**Listing**
((
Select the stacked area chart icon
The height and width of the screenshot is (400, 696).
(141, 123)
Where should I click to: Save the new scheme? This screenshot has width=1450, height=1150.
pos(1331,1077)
))
Rewrite the material above, changing each occurrence of "screenshot" to "screen capture" and leaving everything else unchanged.

**Result of this exercise**
Select the stacked area chart icon
The height and width of the screen capture is (400, 696).
(141, 123)
Where should I click to: Save the new scheme? This screen capture has width=1450, height=1150.
pos(1331,1077)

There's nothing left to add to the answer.